Raw records
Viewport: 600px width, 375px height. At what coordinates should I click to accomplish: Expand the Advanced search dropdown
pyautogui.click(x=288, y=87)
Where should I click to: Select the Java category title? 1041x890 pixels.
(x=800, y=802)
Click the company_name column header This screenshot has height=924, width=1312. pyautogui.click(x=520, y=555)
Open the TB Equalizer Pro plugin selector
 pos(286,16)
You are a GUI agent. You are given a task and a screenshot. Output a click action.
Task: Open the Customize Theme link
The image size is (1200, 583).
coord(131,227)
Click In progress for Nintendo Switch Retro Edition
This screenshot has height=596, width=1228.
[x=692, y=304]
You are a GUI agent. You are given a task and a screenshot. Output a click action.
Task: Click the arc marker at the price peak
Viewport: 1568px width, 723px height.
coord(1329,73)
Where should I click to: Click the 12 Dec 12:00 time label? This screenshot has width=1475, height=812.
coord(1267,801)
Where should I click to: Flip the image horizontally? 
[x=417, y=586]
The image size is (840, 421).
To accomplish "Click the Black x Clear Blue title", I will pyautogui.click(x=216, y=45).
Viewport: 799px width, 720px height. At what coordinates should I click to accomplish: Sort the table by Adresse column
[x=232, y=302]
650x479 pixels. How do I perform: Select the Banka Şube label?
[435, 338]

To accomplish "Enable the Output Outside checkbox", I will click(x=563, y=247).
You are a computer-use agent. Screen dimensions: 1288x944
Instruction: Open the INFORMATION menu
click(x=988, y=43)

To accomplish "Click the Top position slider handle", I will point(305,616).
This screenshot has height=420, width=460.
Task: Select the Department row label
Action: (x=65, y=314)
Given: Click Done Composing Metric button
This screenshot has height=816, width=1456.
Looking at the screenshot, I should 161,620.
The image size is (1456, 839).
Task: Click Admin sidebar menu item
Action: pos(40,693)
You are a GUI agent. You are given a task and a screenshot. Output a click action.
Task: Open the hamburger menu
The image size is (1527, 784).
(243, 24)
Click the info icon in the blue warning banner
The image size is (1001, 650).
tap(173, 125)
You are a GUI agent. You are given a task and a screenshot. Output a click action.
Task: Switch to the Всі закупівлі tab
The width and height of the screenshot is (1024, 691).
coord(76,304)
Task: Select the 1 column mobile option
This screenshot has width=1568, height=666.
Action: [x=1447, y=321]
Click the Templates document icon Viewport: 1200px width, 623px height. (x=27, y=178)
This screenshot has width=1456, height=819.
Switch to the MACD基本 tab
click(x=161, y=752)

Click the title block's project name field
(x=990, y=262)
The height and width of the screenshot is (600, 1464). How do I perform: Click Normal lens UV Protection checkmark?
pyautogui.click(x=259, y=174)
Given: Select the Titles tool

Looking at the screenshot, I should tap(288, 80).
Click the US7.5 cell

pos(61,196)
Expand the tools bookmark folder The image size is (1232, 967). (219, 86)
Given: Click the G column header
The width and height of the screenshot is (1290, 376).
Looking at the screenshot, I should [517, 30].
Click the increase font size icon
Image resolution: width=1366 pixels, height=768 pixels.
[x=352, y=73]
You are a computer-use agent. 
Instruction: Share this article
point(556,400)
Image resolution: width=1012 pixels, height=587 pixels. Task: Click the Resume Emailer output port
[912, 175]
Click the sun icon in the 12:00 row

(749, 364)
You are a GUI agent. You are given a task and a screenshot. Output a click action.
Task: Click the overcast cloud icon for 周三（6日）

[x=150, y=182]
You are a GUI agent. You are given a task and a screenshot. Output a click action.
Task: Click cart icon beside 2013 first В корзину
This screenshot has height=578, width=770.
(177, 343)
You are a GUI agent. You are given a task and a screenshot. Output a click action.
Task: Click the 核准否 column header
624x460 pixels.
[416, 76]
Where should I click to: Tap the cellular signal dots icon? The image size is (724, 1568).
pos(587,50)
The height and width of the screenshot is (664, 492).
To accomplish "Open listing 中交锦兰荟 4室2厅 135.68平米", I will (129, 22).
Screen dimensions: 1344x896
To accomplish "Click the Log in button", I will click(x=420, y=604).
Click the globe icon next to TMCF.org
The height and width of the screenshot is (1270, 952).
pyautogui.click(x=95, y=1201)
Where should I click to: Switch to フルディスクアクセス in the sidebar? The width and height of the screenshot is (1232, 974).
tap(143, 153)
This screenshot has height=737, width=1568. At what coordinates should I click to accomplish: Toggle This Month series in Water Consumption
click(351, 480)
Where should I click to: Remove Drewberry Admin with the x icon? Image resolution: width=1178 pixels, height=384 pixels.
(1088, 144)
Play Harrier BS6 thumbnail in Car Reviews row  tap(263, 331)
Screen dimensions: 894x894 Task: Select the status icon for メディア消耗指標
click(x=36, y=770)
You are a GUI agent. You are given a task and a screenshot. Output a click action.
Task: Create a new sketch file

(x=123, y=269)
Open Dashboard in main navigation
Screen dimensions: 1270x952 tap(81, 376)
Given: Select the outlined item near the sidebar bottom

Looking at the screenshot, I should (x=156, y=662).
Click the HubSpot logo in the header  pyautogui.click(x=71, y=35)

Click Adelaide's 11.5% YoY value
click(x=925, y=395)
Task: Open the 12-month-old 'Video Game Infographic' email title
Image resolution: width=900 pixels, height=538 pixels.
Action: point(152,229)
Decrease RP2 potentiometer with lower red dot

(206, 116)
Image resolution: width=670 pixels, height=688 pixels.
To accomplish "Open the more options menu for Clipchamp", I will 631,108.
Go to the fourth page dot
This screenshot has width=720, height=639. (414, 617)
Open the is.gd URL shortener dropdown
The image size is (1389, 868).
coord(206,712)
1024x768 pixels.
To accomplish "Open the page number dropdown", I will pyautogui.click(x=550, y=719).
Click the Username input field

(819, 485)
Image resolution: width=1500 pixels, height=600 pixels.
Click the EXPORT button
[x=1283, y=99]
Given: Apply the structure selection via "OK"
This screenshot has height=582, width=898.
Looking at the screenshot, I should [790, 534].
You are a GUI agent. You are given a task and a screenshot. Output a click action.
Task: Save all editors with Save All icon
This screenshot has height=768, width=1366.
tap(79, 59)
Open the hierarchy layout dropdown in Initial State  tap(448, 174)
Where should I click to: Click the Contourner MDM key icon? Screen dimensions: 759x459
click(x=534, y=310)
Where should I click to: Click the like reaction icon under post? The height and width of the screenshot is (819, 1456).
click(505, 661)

◆ **What you should do**
Rewrite the lines between the one containing "The image size is (840, 421)." and the one containing "will click(x=563, y=247).", inclusive, as a numbered list, leaving out any blank lines.

◆ **Full answer**
1. The image size is (840, 421).
2. To accomplish "Click the Black x Clear Blue title", I will pyautogui.click(x=216, y=45).
3. Viewport: 799px width, 720px height. At what coordinates should I click to accomplish: Sort the table by Adresse column
4. [x=232, y=302]
5. 650x479 pixels. How do I perform: Select the Banka Şube label?
6. [435, 338]
7. To accomplish "Enable the Output Outside checkbox", I will click(x=563, y=247).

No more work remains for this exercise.